PROVIDED PASSAGE →
Saturday, May 18, 2013

Raising Teenagers


Raising Counter-Cultural Teenagers

Question to be answered:
Does “Christian Youth” need to be an oxymoron?

Introduction:
What was your faith like when you were a teen? Who was key in your faith development at that time?

See YouTube Christian Smith

“One of the most powerful realizations taken from our research is how formative parents are in their teenagers’ lives. They often don’t realize it, but parents are the most significant influences on their teenage children’s faith lives. I don’t think it’s an overstatement to say that normally the most important pastor a young person is going to have is his or her father and mother- for better or worse.”

Parents hold the primary positions of pastor, shepherd, model, mentor, disciple maker, Jedi master…. Modeling is the key.

Point 1: Model loving God to your children
*Speak by Example:
Preteens and teens tend to put the actions and words of adults under a microscope. They are actively watching you and how you handle situations around you. They will emulate what you do.
1 John 3:18 “Let us not love with words or tongue but with actions and in truth.”

What do you fear as a model or disciple for your child?

*Discuss Hard Topics:
Have open honest communication with your child from an early age and it will be a pattern that continues into the teens years.  It helps them know that you can be trusted with tough questions.

*Share faith intentionally:
Have your shared your Christ journey with your child? Have you shared God’s working in your life?

*Forgive Mistakes:
We all do things we regret. Allow your child to ask forgiveness and then forgive.
“if a teenager stays out past curfew but admits it and apologizes, dole out a fair consequence, then move on. If trust dissolves after one mistake, your teen has no motivation for doing what’s right. He/she may rebel and become secretive and sneaky.” Says Nordman

*Respect spiritual insights:
Encourage and allow your child to share opinions as they become older; even if these are not your own opinions.

Point 2: Model Loving your neighbor
*Provide Perspective: Life is not all about “you” it is about helping and sharing with others.
Youth leaders believe that 80 percent of youth ministry should be focused on mission and service teaching youth to be other focused rather than self focused.

Luke 10:25-37 What does this parable teach us about God’s heart for people in need?
How can your family engage in helping others?
Through the activities our church provides making sure to be involved or doing some on own- girl scouts, boy scouts, community organizations…

Point 3: Model community living to your children
*Encourage the fellowship of Christian Peers
A teens peers are powerful influences in his/her life, second only to parents, therefore encourage active involvement in church youth groups. This allows for what Hebrews 3 :13 says,” Encourage one another daily, as long as it is called Today, so that none of you may be hardened by sin’s deceitfulness.”

John 17:20-23
This is a prayer of Jesus so how has this prayer been answered in your family?

How does the church help your child who lives in an individualistic, self-centered, disconnected world?

Ephesians 4:11-16
Small groups, youth groups…. Are encouraging, initimate places to grow. Verse 14 speaks of being tossed to and fro by the waves and carried about by every wind of doctrine, by human cunning, by craftiness in deceitful schemes… Being grounded in a faith believing body can help keep this from happening to our children.  Giving them the stability of a faith body of believers that are similar to the faith body of believers within your home.  This keeps stability and helps youth to see beliefs not just as those of the parents but those of others around them. This gives more impact to those beliefs because they are “spoken” by more than you.

*Commit to family devotions:
prayer time, meal time…

Closure:
Parenting can be the highest form of discipleship. Really that should relieve the stress of parenting knowing that we are not doing this alone, but with God on our side.

DATASET SECTION →
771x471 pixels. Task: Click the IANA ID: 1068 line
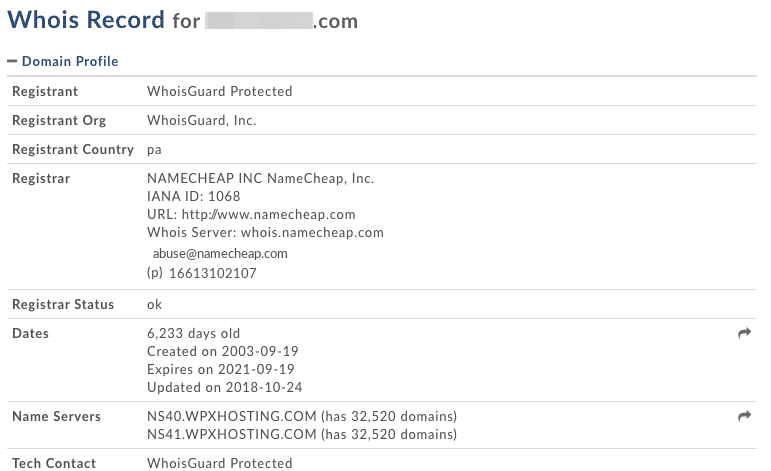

GOAL 1 → Return the passage of the post on raising teenagers from "Through the activities" to "self-centered, disconnected world?".
GOAL 2 → In the post on raising teenagers, what share of youth ministry do youth leaders believe should focus on mission and service?
The listing has no role in any of this.

EXPECTED OUTPUT 1 →
Through the activities our church provides making sure to be involved or doing some on own- girl scouts, boy scouts, community organizations…

Point 3: Model community living to your children
*Encourage the fellowship of Christian Peers
A teens peers are powerful influences in his/her life, second only to parents, therefore encourage active involvement in church youth groups. This allows for what Hebrews 3 :13 says,” Encourage one another daily, as long as it is called Today, so that none of you may be hardened by sin’s deceitfulness.”

John 17:20-23
This is a prayer of Jesus so how has this prayer been answered in your family?

How does the church help your child who lives in an individualistic, self-centered, disconnected world?

EXPECTED OUTPUT 2 → 80 percent